Why these matter: Engagement metrics measure security culture. An organization where developers voluntarily participate in CTFs, ask security questions, and share security knowledge has a fundamentally different security posture than one where developers do the minimum required training and move on.

Process Metrics

Metric	Target	Measurement Method
Code review security comments	Increasing trend	Code review platform analytics
Threat model coverage	100% of new features	Threat model registry
Security requirements in user stories	>80% of stories for sensitive features	Story tracking analysis
Tool adoption rate (CI)	>90% of repos	CI/CD pipeline configuration audit
Tool adoption rate (IDE)	>50% of developers	IDE plugin telemetry

---

5. Lagging Indicators (Outcome-Based)

Lagging indicators measure results — the actual security outcomes the program is designed to improve. They answer the question: “Is our security actually getting better?”

Vulnerability Metrics

Metric	Target	Measurement Method
Vulnerability density	Decreasing trend (vulns per 1,000 LOC)	Scanner data normalized by codebase size
Mean Time to Remediate (MTTR)	Decreasing, within SLA targets	Vulnerability tracking system
Mean Time to Detect (MTTD)	Approaching zero (shift-left)	Time from code commit to vulnerability detection
Pre-production detection rate	>80% caught before production	Compare pre-prod findings to production findings
Security debt ratio	Decreasing (unresolved vulns / total open issues)	Vulnerability tracking system
Recurrence rate	Decreasing (same vuln type after training)	CWE-based tracking over time
Production security incidents	Decreasing (incidents from code-level vulns)	Incident tracking system
False positive rate	Decreasing (indicates better tool tuning)	Scanner validation data

MTTR Targets by Severity

Severity	MTTR Target	Industry Benchmark (Median)
Critical	24 hours	5-7 days
High	7 days	30 days
Medium	30 days	90 days
Low	90 days	180+ days

Organizations that consistently meet these targets are in the top quartile of their peers. The gap between targets and industry benchmarks shows both the ambition required and the improvement opportunity.

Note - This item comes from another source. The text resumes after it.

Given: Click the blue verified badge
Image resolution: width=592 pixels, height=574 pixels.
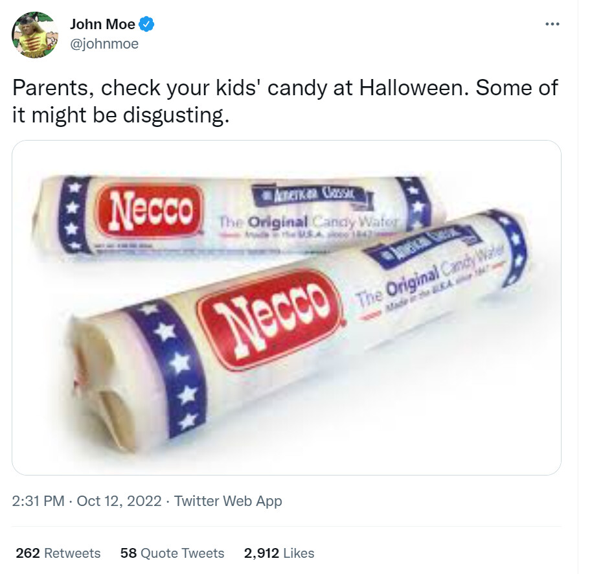Looking at the screenshot, I should 146,24.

Detection Phase Distribution

Track where vulnerabilities are discovered in the SDLC:

Phase	Ideal Target	Why
Design (threat modeling)	15-20%	Cheapest to fix, prevents entire classes of issues
Development (IDE + commit)	30-40%	Fixed immediately by the developer who wrote the code
Build (CI pipeline)	20-30%	Caught before code reaches shared environments
Test (staging/QA)	5-10%	Caught before production but more expensive to fix
Production (monitoring/pen test)	<5%	Most expensive, may require incident response
External (researchers/customers)	<2%	Indicates external parties finding what you missed

A mature program shifts left: the majority of vulnerabilities are discovered during design and development, not in production. Track this distribution over time to measure shift-left progress.

---

6. AI-Specific Metrics

The integration of AI into the development lifecycle requires a new category of metrics that did not exist before 2023. These metrics are essential for understanding whether AI is helping or hurting your security posture.

AI Code Quality Metrics

Metric	Baseline	Target	Source
AI suggestion acceptance rate	~30% (GitHub Copilot reported)	Not a target — understand context	AI tool telemetry
AI vulnerability introduction rate	2.74x human baseline (Veracode 2025)	Approaching 1.0x (parity with human code)	Scanner data + code attribution
AI code mutation score	Varies	>60%	Mutation testing of AI-generated code
Human override rate	Varies	Tracked for trends	Code review data + AI telemetry
AI code review coverage	Varies	100% for security-sensitive code	Code review records
Secret leakage rate	6.4% baseline (Copilot-generated code)	<1%	Secret scanner data + code attribution

AI Process Metrics

Metric	Target	Source
AI-attributable defect rate	Decreasing trend	Post-deployment defect analysis + code attribution
Time-to-detection: AI bugs vs human bugs	Equal or better for AI bugs	Defect tracking system
Shadow AI detection rate	>90% of unauthorized AI tool usage detected	Network monitoring, DLP, CASB
AI policy compliance rate	>95%	Policy audit data
AI tool coverage (approved vs unapproved)	>95% usage on approved tools	Tool inventory + usage monitoring
AI training completion rate	>95% of developers	LMS completion records
AI incident rate	Decreasing trend	Incident tracking system

Interpreting AI Metrics

AI suggestion acceptance rate (~30%): This is not inherently good or bad. A very low rate may indicate the AI tool is not providing value. A very high rate may indicate developers are accepting suggestions without critical evaluation (automation bias). The key is to understand the context: what types of suggestions are being accepted, and are accepted suggestions later found to be problematic?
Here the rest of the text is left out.